Instructions to follow:
In the data that follows, find the line with "Home (291, 92)"; transcribe it, every later line up to the one with "Workers' Compensation (479, 2453)", and that line as well, exactly and with no others.

The data:
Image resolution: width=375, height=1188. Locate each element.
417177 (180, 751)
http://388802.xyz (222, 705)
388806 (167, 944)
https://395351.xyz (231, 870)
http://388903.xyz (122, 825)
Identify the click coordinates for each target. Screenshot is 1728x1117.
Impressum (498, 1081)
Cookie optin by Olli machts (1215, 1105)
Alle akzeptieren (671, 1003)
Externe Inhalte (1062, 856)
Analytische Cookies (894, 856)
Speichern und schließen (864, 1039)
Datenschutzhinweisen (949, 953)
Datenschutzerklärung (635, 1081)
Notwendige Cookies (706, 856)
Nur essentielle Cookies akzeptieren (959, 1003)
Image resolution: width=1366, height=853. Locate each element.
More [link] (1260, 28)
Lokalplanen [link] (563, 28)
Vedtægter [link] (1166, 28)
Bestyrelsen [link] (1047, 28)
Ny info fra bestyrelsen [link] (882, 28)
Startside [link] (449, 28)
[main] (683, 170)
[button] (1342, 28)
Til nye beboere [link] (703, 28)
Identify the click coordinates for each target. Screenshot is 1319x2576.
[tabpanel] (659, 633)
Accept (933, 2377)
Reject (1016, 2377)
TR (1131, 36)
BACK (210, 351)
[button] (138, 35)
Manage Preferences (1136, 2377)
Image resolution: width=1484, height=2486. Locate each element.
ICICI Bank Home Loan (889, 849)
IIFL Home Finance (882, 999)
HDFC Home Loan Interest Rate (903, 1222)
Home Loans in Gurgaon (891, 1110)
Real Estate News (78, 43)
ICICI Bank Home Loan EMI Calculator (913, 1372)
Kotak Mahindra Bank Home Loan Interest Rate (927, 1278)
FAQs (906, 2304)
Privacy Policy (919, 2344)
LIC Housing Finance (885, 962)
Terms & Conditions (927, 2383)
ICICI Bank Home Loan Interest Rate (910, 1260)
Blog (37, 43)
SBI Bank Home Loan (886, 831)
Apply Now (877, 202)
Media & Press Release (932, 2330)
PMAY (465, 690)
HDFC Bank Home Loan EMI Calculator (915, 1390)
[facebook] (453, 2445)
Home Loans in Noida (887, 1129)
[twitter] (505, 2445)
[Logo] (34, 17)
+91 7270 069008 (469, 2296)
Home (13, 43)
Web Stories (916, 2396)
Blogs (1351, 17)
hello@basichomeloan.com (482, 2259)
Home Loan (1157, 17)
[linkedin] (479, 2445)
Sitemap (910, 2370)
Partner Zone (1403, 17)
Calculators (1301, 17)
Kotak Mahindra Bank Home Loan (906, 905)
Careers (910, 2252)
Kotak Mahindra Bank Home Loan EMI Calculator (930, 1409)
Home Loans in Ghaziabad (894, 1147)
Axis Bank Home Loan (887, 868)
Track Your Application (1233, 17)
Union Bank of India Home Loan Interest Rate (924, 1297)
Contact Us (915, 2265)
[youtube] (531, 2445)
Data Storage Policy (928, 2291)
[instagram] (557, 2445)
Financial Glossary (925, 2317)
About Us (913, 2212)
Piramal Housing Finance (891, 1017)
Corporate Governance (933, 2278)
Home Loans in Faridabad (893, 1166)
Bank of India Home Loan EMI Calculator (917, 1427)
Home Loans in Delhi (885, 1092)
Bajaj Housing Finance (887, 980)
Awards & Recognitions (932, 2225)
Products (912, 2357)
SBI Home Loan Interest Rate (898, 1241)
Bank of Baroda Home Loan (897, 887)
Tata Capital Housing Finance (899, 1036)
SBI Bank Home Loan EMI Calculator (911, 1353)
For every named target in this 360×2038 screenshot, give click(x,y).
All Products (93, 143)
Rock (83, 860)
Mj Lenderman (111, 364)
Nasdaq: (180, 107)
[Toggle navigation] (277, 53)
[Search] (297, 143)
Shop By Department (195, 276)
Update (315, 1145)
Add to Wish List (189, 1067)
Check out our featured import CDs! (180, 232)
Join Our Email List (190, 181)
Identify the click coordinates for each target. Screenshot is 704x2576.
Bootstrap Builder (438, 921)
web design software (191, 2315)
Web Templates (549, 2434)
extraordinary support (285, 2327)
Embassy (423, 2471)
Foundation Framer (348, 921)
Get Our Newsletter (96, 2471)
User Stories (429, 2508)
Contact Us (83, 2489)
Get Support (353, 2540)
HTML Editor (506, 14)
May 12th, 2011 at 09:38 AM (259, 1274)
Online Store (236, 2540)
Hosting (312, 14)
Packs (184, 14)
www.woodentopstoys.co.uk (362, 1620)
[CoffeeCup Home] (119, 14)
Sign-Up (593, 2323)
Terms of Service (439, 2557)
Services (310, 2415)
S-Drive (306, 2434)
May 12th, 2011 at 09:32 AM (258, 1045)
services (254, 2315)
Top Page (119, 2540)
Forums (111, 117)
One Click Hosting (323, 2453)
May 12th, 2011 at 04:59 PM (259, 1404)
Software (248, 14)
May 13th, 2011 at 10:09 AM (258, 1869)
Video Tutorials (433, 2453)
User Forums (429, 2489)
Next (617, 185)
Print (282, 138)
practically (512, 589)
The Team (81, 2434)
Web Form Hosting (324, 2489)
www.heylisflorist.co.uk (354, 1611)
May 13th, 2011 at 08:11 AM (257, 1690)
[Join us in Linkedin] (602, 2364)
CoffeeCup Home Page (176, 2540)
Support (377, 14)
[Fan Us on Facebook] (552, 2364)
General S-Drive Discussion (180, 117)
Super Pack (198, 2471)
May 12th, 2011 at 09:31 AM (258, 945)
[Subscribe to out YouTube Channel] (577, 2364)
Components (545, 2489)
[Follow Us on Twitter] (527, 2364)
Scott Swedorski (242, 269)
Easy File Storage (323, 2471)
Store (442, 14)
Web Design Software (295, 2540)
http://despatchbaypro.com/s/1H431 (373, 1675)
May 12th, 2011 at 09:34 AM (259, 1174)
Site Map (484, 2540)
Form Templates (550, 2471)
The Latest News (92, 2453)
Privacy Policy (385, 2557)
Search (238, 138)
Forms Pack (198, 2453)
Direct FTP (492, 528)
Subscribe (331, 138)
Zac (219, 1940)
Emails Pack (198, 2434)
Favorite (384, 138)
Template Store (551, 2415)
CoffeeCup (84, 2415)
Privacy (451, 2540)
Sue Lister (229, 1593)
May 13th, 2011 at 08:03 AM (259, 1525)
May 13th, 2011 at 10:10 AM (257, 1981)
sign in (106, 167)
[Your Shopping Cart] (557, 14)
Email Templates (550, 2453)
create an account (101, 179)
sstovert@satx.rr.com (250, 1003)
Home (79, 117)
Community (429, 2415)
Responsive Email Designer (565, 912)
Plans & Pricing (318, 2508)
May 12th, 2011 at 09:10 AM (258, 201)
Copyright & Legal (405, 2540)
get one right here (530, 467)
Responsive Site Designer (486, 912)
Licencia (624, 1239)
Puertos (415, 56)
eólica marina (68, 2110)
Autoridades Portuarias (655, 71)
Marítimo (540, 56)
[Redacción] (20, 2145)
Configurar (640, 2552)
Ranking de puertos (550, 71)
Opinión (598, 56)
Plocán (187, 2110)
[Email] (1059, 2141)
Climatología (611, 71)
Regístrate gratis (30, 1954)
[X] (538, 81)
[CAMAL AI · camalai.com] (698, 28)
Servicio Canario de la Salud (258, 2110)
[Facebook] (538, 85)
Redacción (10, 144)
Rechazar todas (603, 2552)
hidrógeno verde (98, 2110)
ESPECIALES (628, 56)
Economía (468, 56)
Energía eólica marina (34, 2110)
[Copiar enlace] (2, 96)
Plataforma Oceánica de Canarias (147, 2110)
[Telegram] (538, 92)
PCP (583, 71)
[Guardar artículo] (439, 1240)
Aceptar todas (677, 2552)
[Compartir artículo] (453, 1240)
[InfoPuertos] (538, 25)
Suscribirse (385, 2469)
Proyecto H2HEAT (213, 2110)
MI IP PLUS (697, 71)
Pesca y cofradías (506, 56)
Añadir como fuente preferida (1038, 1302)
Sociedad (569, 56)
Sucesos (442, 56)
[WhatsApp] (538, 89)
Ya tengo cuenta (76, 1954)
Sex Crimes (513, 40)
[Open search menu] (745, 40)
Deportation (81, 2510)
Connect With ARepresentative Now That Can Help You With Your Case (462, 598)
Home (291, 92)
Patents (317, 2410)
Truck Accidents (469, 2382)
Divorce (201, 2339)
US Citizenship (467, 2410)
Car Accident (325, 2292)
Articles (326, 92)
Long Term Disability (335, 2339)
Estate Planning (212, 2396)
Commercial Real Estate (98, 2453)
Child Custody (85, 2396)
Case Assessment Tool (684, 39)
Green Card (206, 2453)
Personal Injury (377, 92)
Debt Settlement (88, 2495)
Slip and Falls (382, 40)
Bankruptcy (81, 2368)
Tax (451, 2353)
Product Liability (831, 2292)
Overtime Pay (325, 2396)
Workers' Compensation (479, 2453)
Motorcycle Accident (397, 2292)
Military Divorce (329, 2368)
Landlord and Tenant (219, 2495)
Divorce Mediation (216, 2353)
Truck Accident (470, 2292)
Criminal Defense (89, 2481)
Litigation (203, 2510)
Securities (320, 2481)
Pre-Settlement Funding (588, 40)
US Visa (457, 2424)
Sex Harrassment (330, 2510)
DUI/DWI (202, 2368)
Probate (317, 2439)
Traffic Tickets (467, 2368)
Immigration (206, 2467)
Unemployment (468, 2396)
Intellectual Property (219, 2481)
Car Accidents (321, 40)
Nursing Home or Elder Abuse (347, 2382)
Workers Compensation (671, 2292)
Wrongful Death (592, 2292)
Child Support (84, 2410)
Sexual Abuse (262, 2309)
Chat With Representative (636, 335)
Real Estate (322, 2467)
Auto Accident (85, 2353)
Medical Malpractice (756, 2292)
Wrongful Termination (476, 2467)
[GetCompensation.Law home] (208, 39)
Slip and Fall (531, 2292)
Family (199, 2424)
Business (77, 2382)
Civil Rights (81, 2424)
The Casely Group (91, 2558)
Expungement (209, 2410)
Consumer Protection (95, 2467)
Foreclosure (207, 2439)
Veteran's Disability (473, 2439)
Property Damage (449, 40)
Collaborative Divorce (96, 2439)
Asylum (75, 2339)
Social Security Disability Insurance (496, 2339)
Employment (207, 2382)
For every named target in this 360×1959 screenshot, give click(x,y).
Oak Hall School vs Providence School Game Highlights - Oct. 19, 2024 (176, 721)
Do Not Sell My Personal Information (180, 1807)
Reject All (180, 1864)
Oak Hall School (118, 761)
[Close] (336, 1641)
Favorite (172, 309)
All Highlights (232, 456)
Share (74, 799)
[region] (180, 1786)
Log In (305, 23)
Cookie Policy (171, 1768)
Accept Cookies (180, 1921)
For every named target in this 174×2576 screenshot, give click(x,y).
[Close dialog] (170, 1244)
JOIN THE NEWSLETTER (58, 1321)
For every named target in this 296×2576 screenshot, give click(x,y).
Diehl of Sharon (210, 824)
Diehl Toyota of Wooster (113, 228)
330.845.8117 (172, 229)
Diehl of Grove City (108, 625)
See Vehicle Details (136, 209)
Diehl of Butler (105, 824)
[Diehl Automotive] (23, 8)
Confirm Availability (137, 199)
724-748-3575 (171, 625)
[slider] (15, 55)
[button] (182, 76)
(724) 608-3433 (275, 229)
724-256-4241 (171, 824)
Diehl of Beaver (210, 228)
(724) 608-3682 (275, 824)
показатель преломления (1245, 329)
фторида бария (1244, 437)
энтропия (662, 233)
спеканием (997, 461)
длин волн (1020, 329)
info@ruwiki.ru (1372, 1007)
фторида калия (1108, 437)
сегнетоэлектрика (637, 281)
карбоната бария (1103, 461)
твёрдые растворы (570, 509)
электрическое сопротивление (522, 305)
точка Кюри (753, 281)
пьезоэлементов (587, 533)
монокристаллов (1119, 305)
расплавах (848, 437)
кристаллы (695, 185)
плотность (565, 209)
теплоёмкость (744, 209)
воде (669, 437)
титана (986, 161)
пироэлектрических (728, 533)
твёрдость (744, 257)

Exercise response:
Home (291, 92)
Patents (317, 2410)
Truck Accidents (469, 2382)
Divorce (201, 2339)
US Citizenship (467, 2410)
Car Accident (325, 2292)
Articles (326, 92)
Long Term Disability (335, 2339)
Estate Planning (212, 2396)
Commercial Real Estate (98, 2453)
Child Custody (85, 2396)
Case Assessment Tool (684, 39)
Green Card (206, 2453)
Personal Injury (377, 92)
Debt Settlement (88, 2495)
Slip and Falls (382, 40)
Bankruptcy (81, 2368)
Tax (451, 2353)
Product Liability (831, 2292)
Overtime Pay (325, 2396)
Workers' Compensation (479, 2453)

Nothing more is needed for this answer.